I tried to convince Megan to add “damn it” after Merry Christmas, but she resisted, despite the fact that 2014 was a brutal year of loss for the Dunhams – foster kids, Megan’s mom, connection with the past, health, sometimes confidence, oftentimes hope. If you know us at all, you’re probably familiar with some of this already, so if suddenly we sent out a “happy, happy, joy, joy” Christmas letter in December, it might seem a little disingenuous, which should bother you.

I would sure love to read more honest letters at the end of a calendar year. I roll my eyes when I see pictures of people smiling on ski slopes or beaches, and I’m bored with the braggadocious behavior that links the fact that God is good with the good time somebody had this year (for the record, God is good, regardless of your good time). Instead, I’d love to see a family picture in which all are somehow owning their dysfunctions. Or even better, how about some tears to go along with what everybody already knows is going on? Sure, talk some hope, but what good is hope if we refuse to acknowledge the life situation(s) crying out for it?
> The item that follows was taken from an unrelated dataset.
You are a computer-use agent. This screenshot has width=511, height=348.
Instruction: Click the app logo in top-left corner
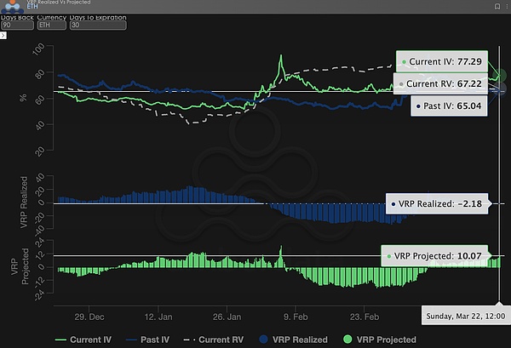coord(11,7)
Maybe you don’t want to come off as down or discouraged to family or friends (after all, that’s what Vaguebook is for, right?). Well, even if Megan and I happen to be family or friends (or both or neither), please know you can send us an honest letter and we’ll be glad – actually excited! – to read it. We might even pray for you as a family, which would be pretty cool because we suck at that, so think of this as your invitation to help our family’s life of prayer rather than as your family’s Christmas confessional.

You can email us your letter (cmdunham [at] gmail.com), or request our mailing address if you want to send us an actual piece of mail. Please include a picture (preferably not the Glamour Shots version) that’s at least as desperate as ours so we can make the refrigerator photo gallery a little more interesting.

With all that said, Merry Christmas and Happy New Year.

(I was again going to suggest “damn it” at the end, but Megan again wouldn’t let me, so just know that we mean it. We really, really mean it.)